§ BRANO CITATO
------------------------------------------------------------

Quando le parole finiscono o non
bastano, quando le parole falliscono, quando le parole non si fanno capire
perché vengono da lingue diverse, arriva la musica.
Il potere della musica - sacra o profana,
classica o leggera, jazz, popolare, di protesta, folk, blues - è straordinario:
varca i confini legati a stati, ideologie e idiomi.
E’ il vocabolario internazionale della
comunicazione, rappresenta e nobilita i sentimenti della gente e dei popoli
diversi. Travalica ogni miseria e meschinità umana.
La musica è il linguaggio universale
della trascendenza.
In
tutte le sue espressioni, in tutta la sua storia che riflette e accompagna
quella dell’uomo e della natura. Si pensi, solo ad esempio, alla Pastorale di
Beethoven, alle Quattro Stagioni di Vivaldi o allo straordinario Concerto per
Clarinetto K622 di Mozart.

------------------------------------------------------------

§ COSE DA FARE
1 - Modifica la parte del brano sulla musica che si apre con le parole contenenti "Quando le parole finiscono" e si chiude con "e meschinità umana.": ricopiala sostituendo "parole" con "voci".
2 - Indica se ciascuna affermazione concorda con il brano sulla musica. Rispondi sì o no e cita le parole del brano che lo stabiliscono.
(a) La musica varca i confini legati a stati, ideologie e idiomi.
(b) Il Concerto per Clarinetto K622 è attribuito a Vivaldi.
(c) La musica è definita il linguaggio universale della trascendenza.

------------------------------------------------------------

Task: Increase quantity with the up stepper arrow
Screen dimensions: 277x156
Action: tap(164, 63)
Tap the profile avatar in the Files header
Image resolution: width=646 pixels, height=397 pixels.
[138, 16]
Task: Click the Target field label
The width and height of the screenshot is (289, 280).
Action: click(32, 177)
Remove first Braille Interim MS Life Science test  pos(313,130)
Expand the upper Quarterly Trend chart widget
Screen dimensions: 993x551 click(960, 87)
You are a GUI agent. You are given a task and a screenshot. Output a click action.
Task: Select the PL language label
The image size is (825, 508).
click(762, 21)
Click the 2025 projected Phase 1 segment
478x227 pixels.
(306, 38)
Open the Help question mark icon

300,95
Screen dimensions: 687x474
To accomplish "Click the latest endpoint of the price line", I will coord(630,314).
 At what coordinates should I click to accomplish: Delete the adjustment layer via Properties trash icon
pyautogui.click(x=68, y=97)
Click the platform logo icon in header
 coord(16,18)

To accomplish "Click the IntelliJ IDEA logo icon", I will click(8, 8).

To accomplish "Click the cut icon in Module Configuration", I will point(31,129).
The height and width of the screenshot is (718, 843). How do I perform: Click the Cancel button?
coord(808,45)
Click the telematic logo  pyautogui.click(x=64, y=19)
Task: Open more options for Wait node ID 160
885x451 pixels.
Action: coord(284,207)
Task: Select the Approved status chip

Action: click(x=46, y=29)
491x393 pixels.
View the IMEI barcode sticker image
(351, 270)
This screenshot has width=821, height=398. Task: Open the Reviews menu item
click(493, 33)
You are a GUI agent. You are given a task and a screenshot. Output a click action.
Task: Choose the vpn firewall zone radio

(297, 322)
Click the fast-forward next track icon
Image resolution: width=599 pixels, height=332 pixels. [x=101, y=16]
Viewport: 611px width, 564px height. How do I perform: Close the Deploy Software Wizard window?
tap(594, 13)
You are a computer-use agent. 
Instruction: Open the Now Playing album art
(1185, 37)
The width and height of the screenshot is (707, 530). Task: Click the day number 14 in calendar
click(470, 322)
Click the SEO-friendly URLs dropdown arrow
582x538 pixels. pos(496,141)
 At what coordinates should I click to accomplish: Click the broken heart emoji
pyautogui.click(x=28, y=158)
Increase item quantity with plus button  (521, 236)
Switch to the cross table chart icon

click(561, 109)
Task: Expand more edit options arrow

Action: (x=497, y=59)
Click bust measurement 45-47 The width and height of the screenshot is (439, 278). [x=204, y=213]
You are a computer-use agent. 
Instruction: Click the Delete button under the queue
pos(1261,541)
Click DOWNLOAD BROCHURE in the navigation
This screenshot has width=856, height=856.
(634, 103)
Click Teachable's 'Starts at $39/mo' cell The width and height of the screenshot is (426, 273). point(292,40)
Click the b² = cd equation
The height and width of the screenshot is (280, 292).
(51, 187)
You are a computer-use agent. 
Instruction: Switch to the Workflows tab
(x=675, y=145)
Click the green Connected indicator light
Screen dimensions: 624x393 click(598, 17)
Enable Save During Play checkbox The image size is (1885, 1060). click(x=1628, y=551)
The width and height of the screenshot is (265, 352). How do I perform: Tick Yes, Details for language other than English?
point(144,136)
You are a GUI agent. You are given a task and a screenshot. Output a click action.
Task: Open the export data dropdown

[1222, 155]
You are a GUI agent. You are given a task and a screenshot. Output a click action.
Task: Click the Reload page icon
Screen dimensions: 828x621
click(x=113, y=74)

------------------------------------------------------------

§ RISPOSTE SCRITTE
1 -
Quando le voci finiscono o non
bastano, quando le voci falliscono, quando le voci non si fanno capire
perché vengono da lingue diverse, arriva la musica.
Il potere della musica - sacra o profana,
classica o leggera, jazz, popolare, di protesta, folk, blues - è straordinario:
varca i confini legati a stati, ideologie e idiomi.
E’ il vocabolario internazionale della
comunicazione, rappresenta e nobilita i sentimenti della gente e dei popoli
diversi. Travalica ogni miseria e meschinità umana.

2 -
(a) Sì: "varca i confini legati a stati, ideologie e idiomi".
(b) No: "Concerto per Clarinetto K622 di Mozart".
(c) Sì: "La musica è il linguaggio universale della trascendenza".